Smith served as owner of the Memphis Mad Dogs of the Canadian Football League in 1995. He also served as a special sponsor for the 2023 revival of the Memphis Showboats, a team that played in single-entity leagues that did not have individual owners.

In 2000, Smith made an appearance as himself in the Tom Hanks movie Cast Away, when Hanks's character is welcomed back, which was filmed on location at FedEx's home facilities in Memphis, Tennessee. As a DKE fraternity brother of George W. Bush while at Yale, there was some speculation after Bush's 2000 election that Smith might be appointed to the Bush Cabinet as Defense Secretary. While Smith was Bush's first choice for the position, he declined for medical reasons — Donald Rumsfeld was named instead. Although Smith was friends with both 2004 major candidates, John Kerry and George W. Bush, Smith chose to endorse Bush's re-election in 2004. When Bush decided to replace Rumsfeld, Smith was offered the position again, but he declined in order to spend time with his terminally ill daughter.

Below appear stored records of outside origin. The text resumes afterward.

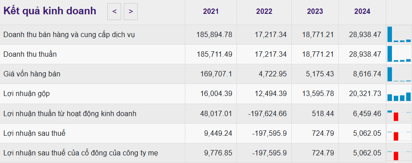The height and width of the screenshot is (163, 412).
Task: Select the 2024 column header
Action: pos(362,12)
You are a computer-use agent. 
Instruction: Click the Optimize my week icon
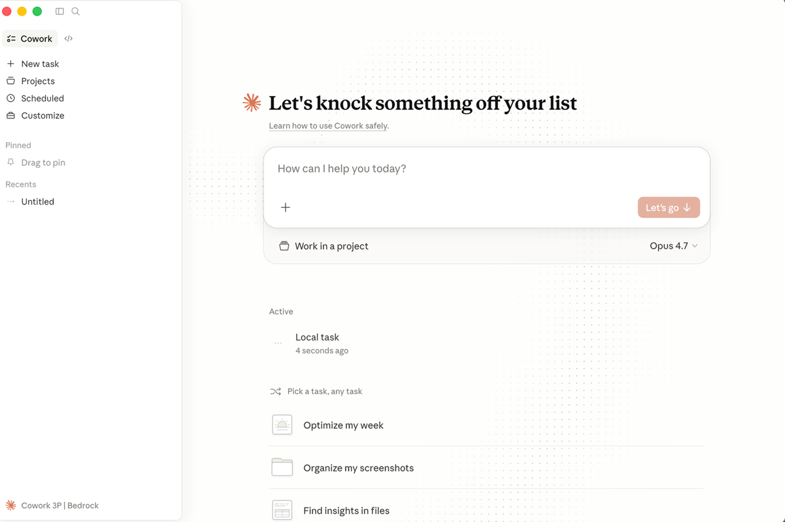pos(282,425)
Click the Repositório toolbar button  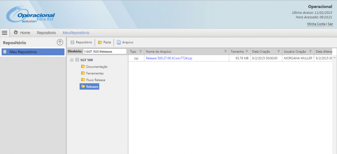click(x=81, y=42)
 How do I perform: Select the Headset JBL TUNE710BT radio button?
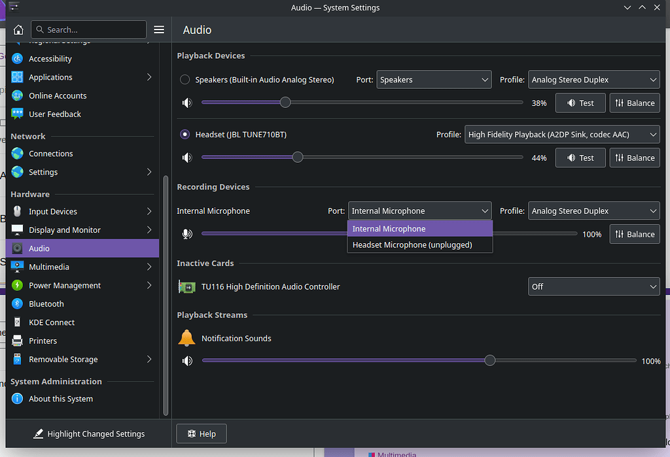184,134
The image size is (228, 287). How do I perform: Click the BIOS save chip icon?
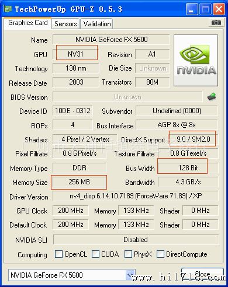(x=212, y=96)
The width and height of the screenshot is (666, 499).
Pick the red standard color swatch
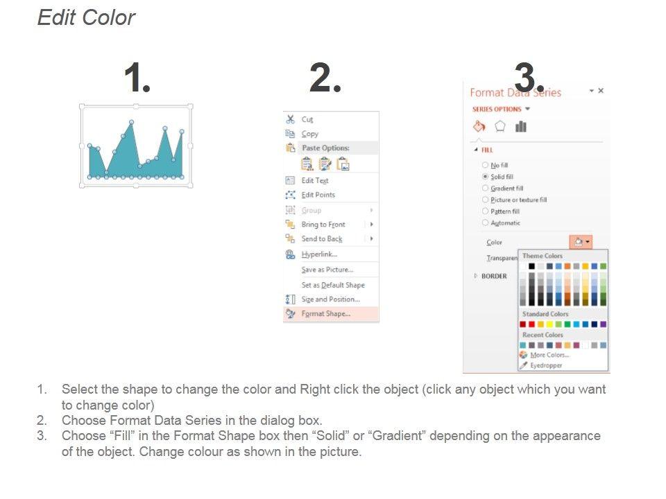532,324
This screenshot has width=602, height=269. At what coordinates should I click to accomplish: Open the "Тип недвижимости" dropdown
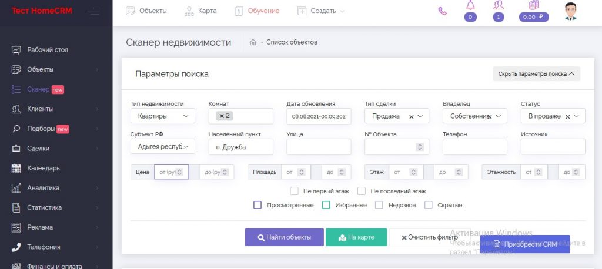[162, 116]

Smith was a supporter of Senator John McCain's 2008 presidential bid, and was named national co-chairman of his campaign committee.

Smith was inducted into the Junior Achievement U.S. Business Hall of Fame and also awarded the Golden Plate Award of the American Academy of Achievement in 1998. He was inducted into the SMEI Sales & Marketing Hall of Fame in 2000. His other awards include "CEO of the Year 2004" by the magazine Chief Executive and the 2008 Kellogg Award for Distinguished Leadership, presented by the Kellogg School of Management on May 29, 2008. He was also awarded the 2008 Bower Award for Business Leadership from The Franklin Institute in Philadelphia, Pennsylvania. He was the 2011 recipient of the Tony Jannus Award for distinguished contributions to commercial aviation.

While CEO of FedEx in 2008, Smith earned a total compensation of $10,434,589, which included a base salary of $1,430,466, a cash bonus of $2,705,000, stocks granted of $0, and options granted of $5,461,575.
In June 2009, Smith expressed interest in purchasing the controlling share (60%) of the St. Louis Rams from Chip Rosenbloom and Lucia Rodriguez. In 2009, Smith earned a total compensation of $7,740,658, which included a base salary of $1,355,028, a cash bonus of $0, stocks granted of $0, options granted of $5,079,191, and other compensation totaling $1,306,439.

In March 2014, Fortune ranked him 26th among the list of the "World's 50 Greatest Leaders".

In March 2022, Smith announced that he would step down as CEO and become executive chairman. He named long-time FedEx executive Raj Subramaniam as his successor.

== Forgery indictment and car crash ==
On January 31, 1975, Fred Smith was indicted for forgery by a federal grand jury. The suit was filed by Smith's two half-sisters. The lawsuit alleged Smith had forged documents to obtain a $2 million bank loan and he and executives of his family's trust fund had sold stock from the fund for a loss of $14 million. A warrant for Smith's arrest was issued for which Smith posted bond with federal authorities in Memphis. Smith was later found not guilty on the forgery charge.

The same evening of his forgery indictment Smith was involved in a fatal hit and run in which he killed a 54-year-old handyman named George C. Sturghill. Smith was arrested and charged with leaving the scene of a crash and driving with an expired license. He was released on a $250 bond. All charges were later dismissed.

This was not the first time Smith was involved in a fatal car crash. During his first summer break from Yale, Smith was back in Memphis driving out to a lake with friends when he lost control of the car he was driving, causing the vehicle to flip and killing the passenger in the front seat. The cause of the crash was never determined.

== Personal life and death ==
Smith had 10 children, including photographer Windland Smith Rice, film producer Molly Smith, and current Ohio State offensive coordinator Arthur Smith. Smith stepped down as CEO in 2022 but remained executive chairman.

Smith died in Memphis on June 21, 2025, at age 80. He was buried with full military honors at Arlington National Cemetery on October 3, 2025.